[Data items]

____________

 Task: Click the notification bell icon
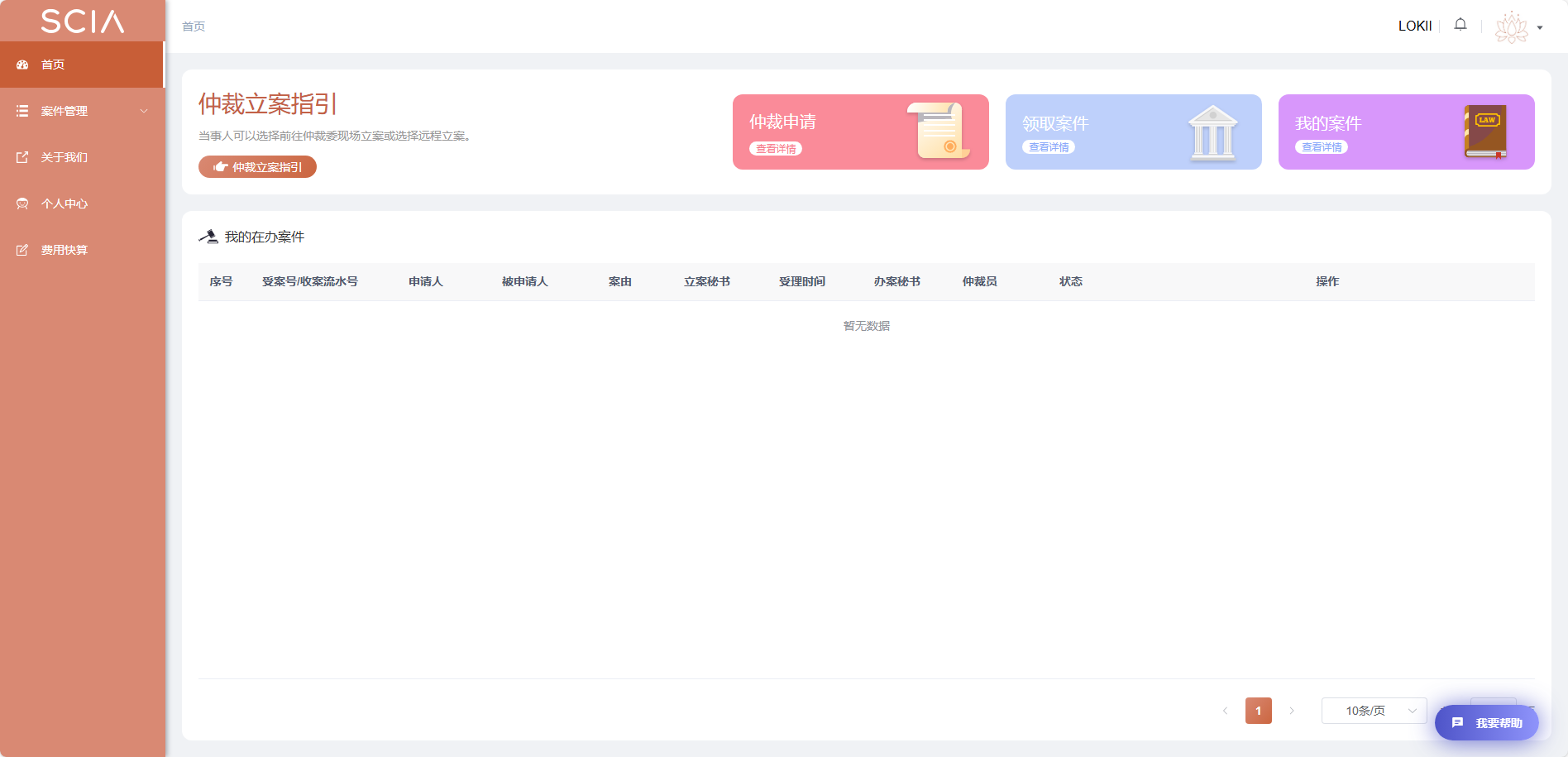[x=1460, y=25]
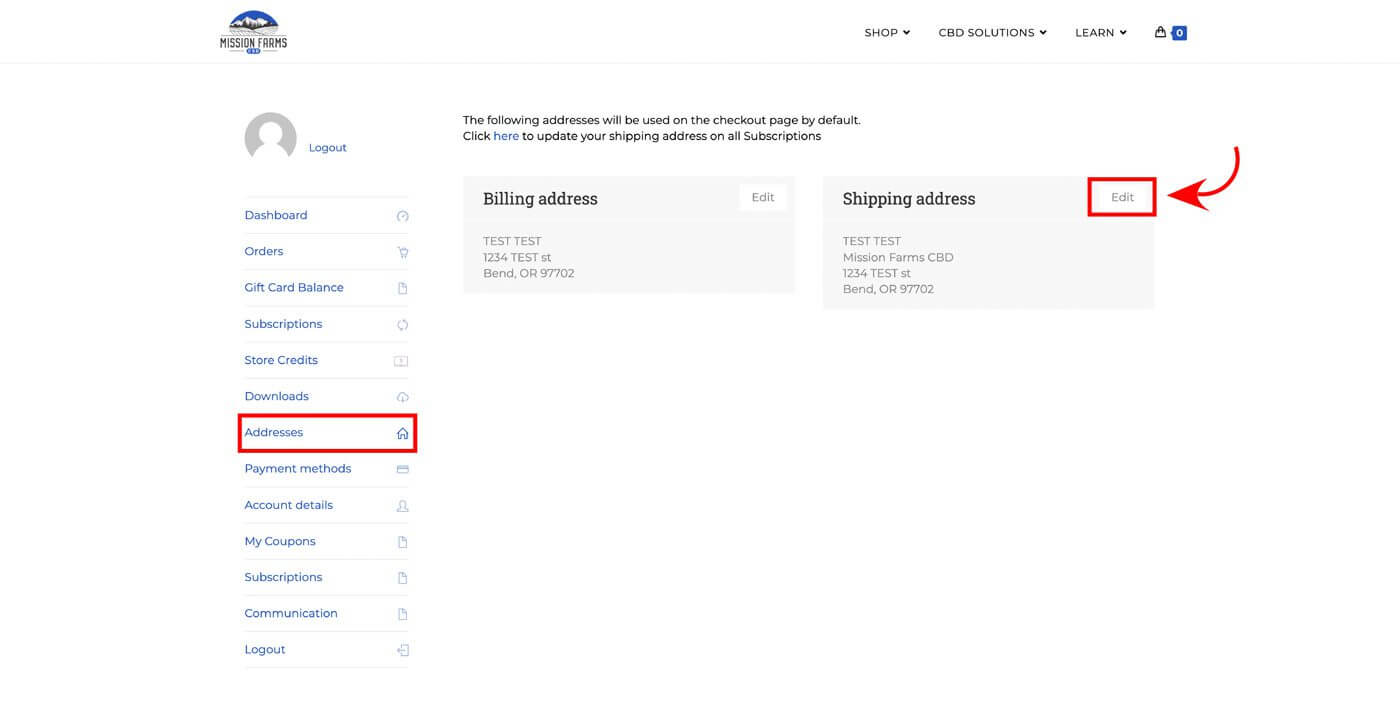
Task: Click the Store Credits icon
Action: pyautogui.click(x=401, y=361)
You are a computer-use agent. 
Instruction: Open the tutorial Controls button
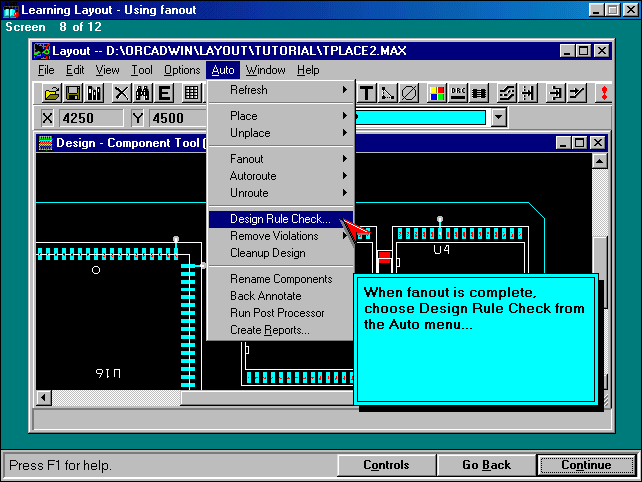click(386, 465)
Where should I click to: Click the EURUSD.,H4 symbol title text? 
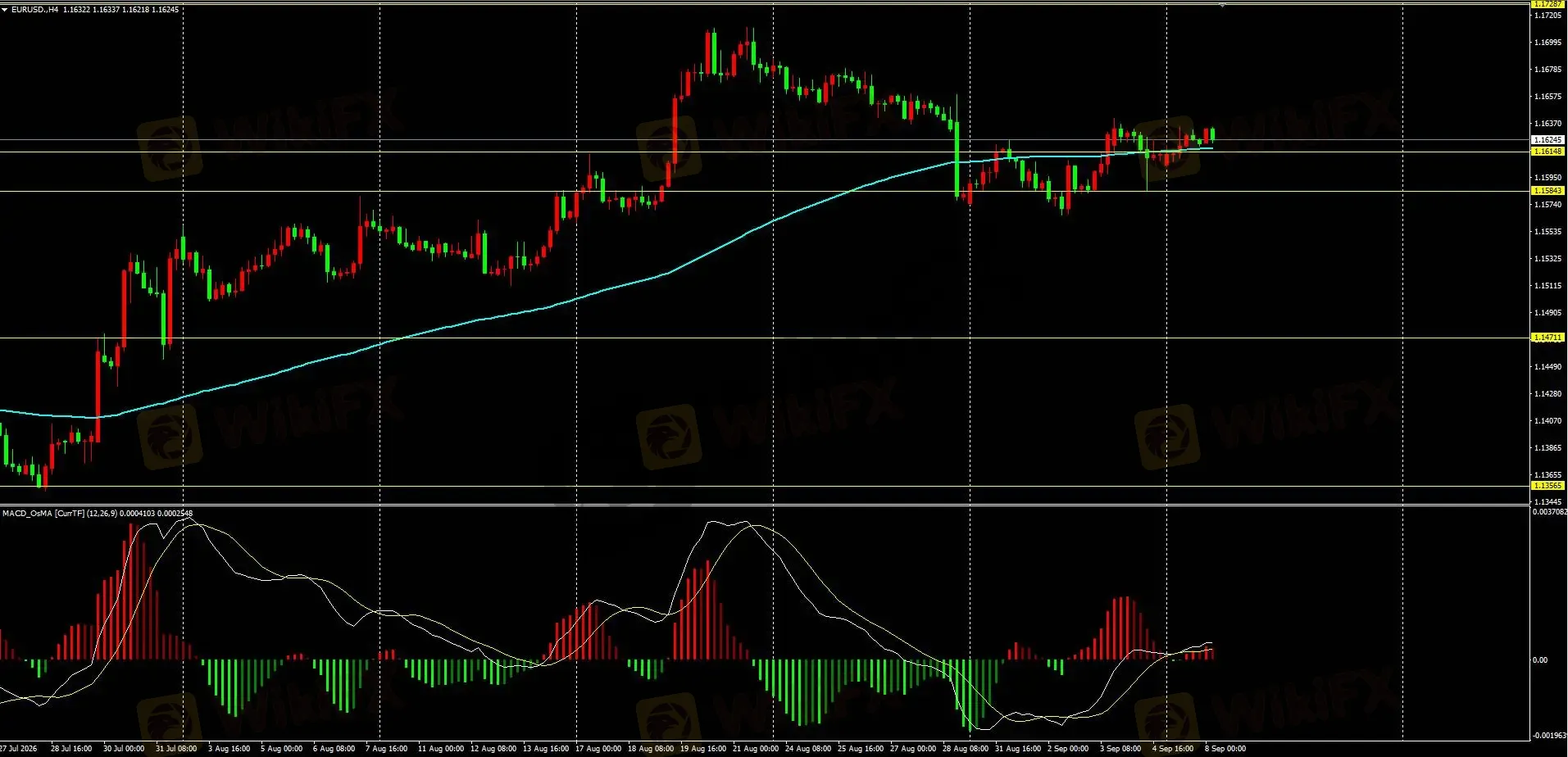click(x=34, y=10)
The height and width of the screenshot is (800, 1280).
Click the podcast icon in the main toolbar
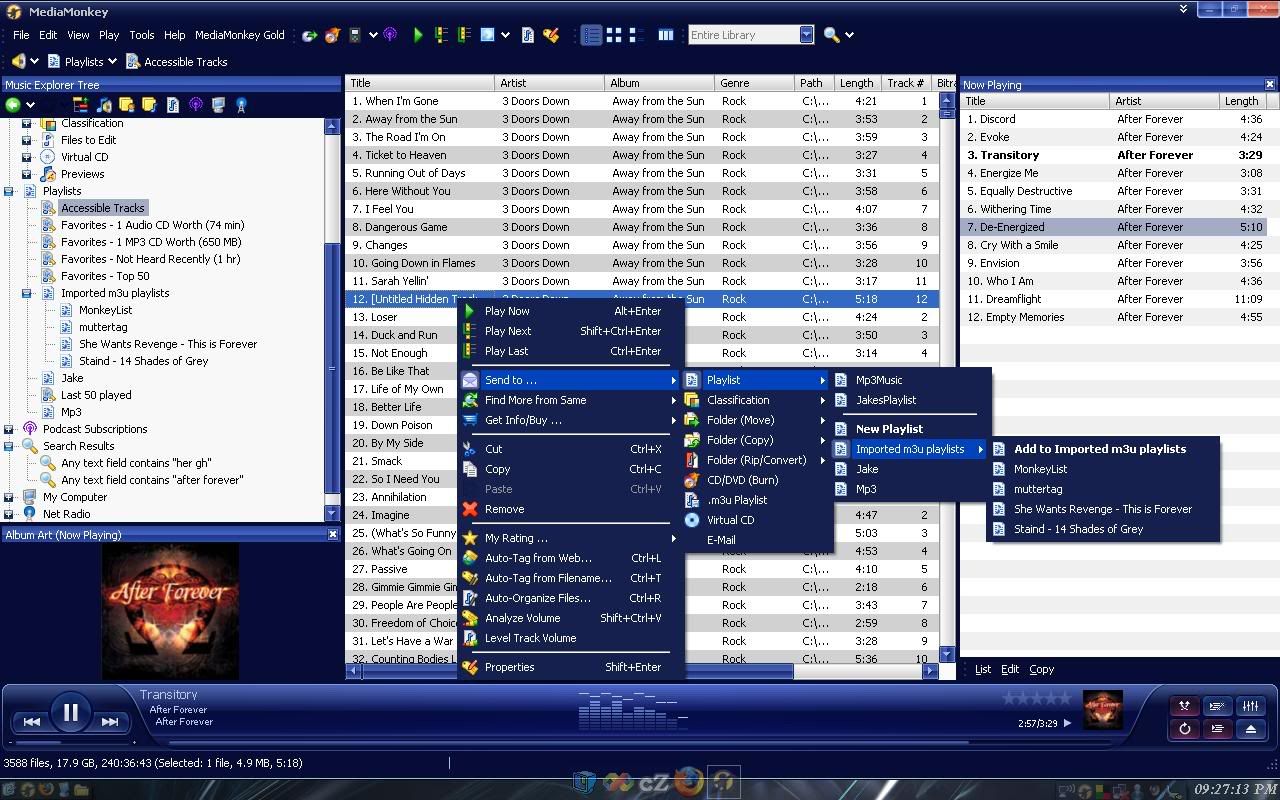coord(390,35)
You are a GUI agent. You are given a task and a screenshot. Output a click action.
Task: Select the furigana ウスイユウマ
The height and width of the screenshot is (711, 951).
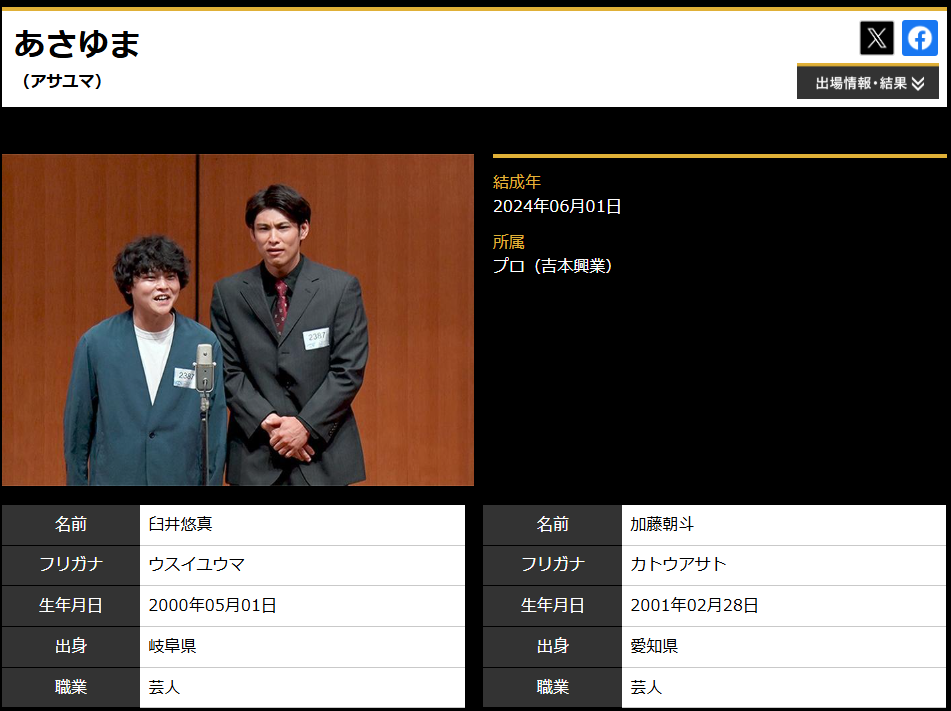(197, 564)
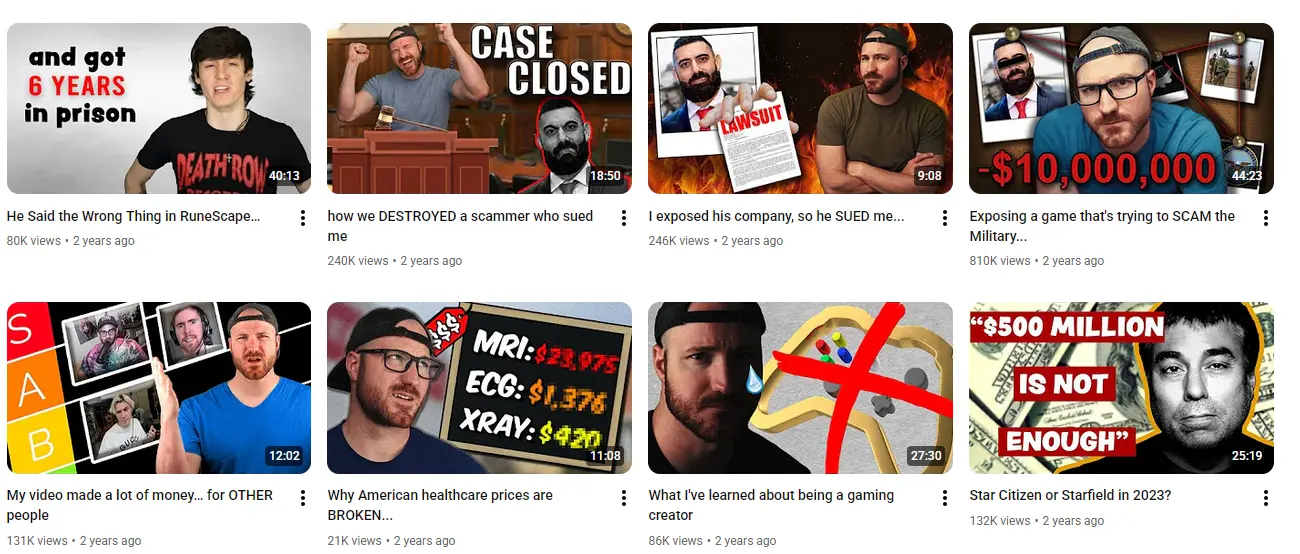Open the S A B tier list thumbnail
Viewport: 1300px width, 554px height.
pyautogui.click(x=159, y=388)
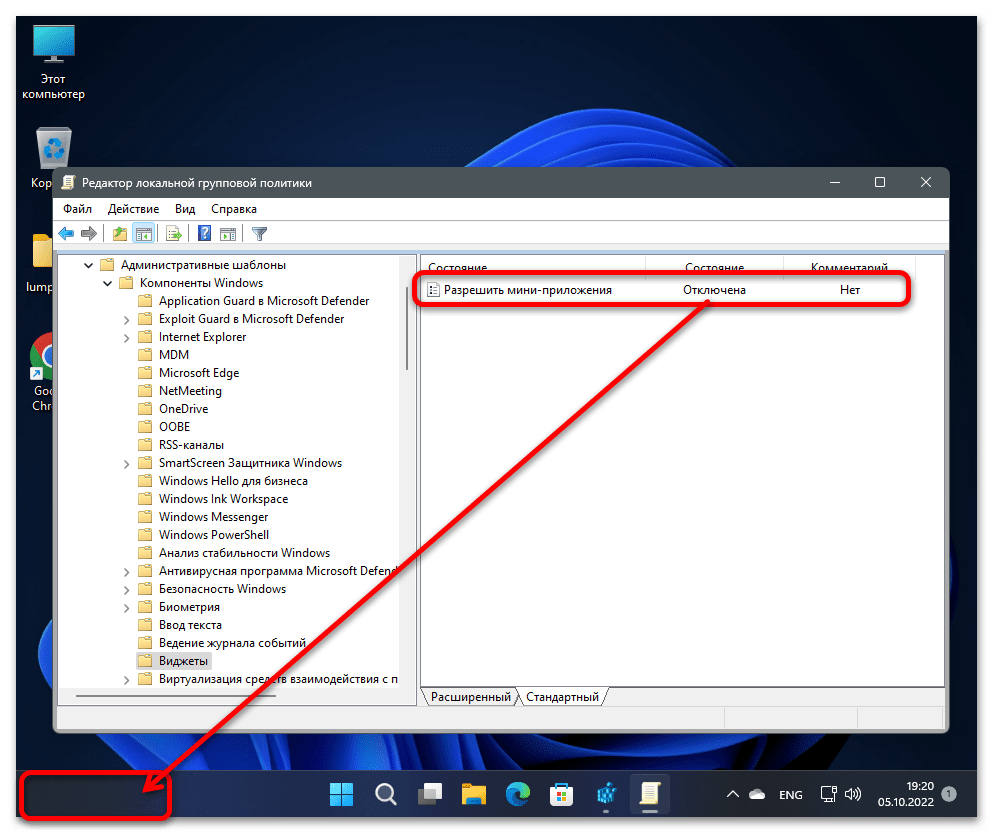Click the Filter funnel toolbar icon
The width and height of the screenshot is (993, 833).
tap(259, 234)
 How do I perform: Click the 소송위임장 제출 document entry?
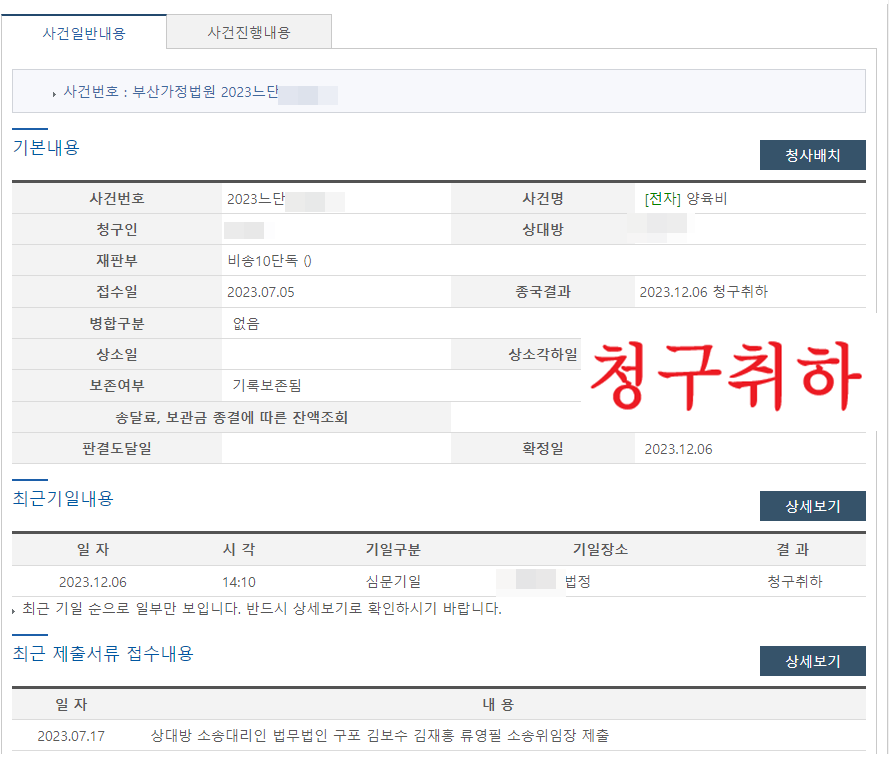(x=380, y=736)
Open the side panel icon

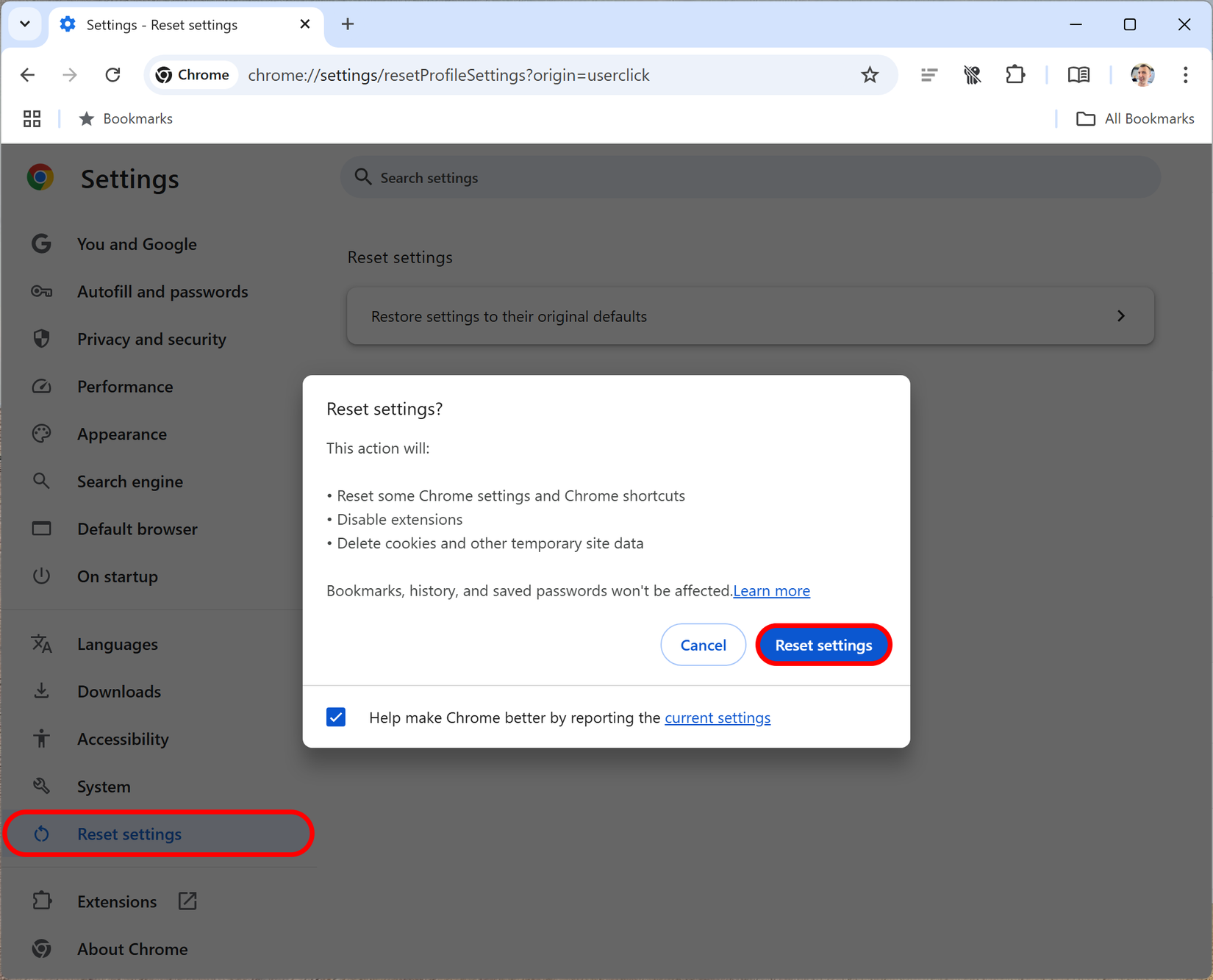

____________

GOAL OF THE EXERCISE: Format the lines from the first one up to and including the line with "coord(390,35)" as a JSON list of strings, one string per line, with blank lines left out. Leave the pictures out of the answer.

SOLVED EXERCISE:
[
  " Task: Click the notification bell icon",
  "[x=1460, y=25]",
  "Task: Click the Store Credits icon",
  "Action: pyautogui.click(x=401, y=361)",
  "You are a computer-use agent. ",
  "Instruction: Open the tutorial Controls button",
  "click(386, 465)",
  "Where should I click to: Click the EURUSD.,H4 symbol title text? ",
  "click(x=34, y=10)",
  "The height and width of the screenshot is (800, 1280).",
  "Click the podcast icon in the main toolbar",
  "coord(390,35)"
]